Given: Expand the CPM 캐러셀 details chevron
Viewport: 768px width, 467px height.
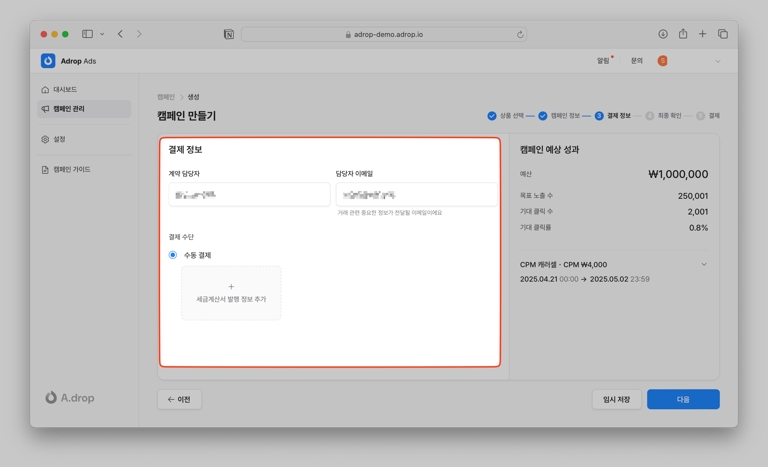Looking at the screenshot, I should click(x=704, y=265).
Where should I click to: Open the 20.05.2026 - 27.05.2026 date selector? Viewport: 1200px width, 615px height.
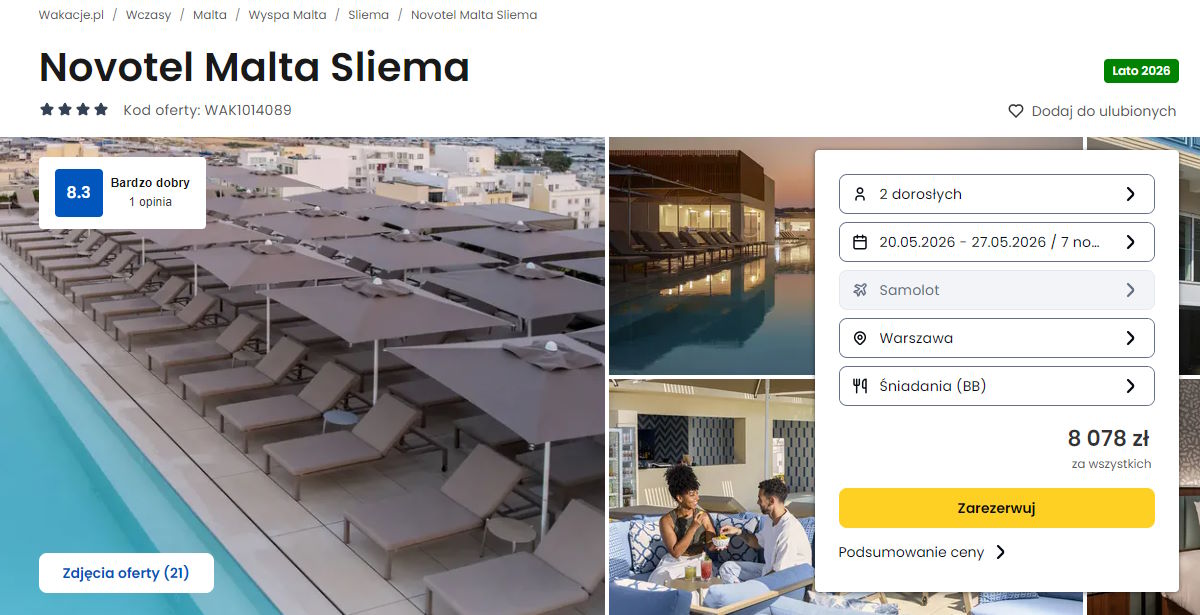point(996,242)
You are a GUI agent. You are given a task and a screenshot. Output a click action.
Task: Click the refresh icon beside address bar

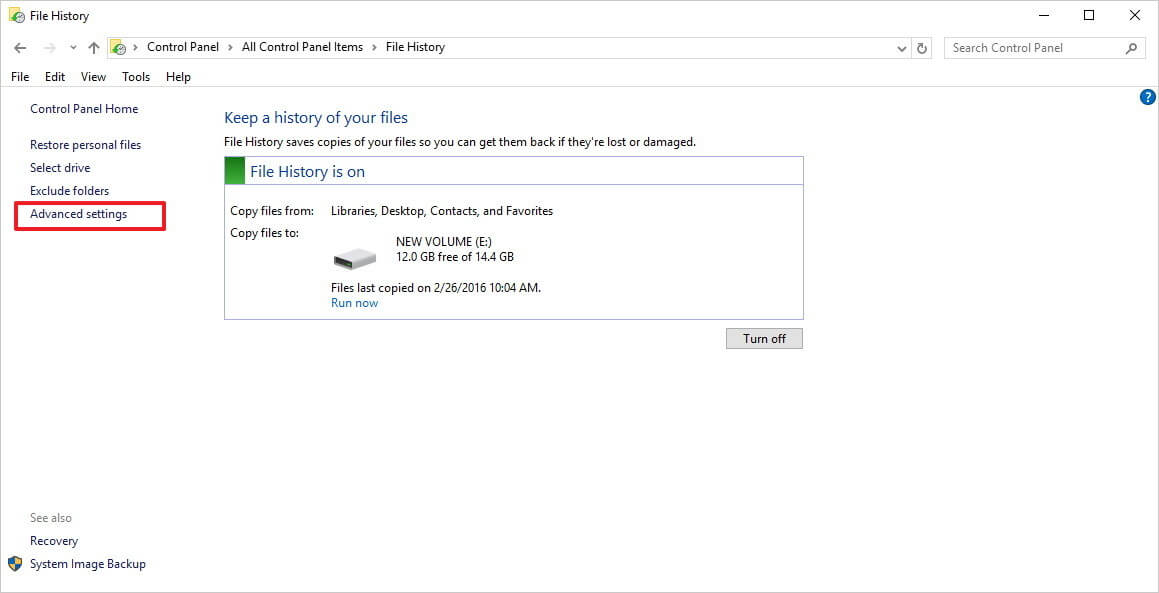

#####

■ Task directions
Would you set down the material exactly as it stands, without the pictures?

■ The answer
Given: Expand the CPM 캐러셀 details chevron
Viewport: 768px width, 467px height.
Looking at the screenshot, I should click(x=704, y=265).
Where should I click to: Open the 20.05.2026 - 27.05.2026 date selector? Viewport: 1200px width, 615px height.
point(996,242)
You are a GUI agent. You are given a task and a screenshot. Output a click action.
Task: Click the refresh icon beside address bar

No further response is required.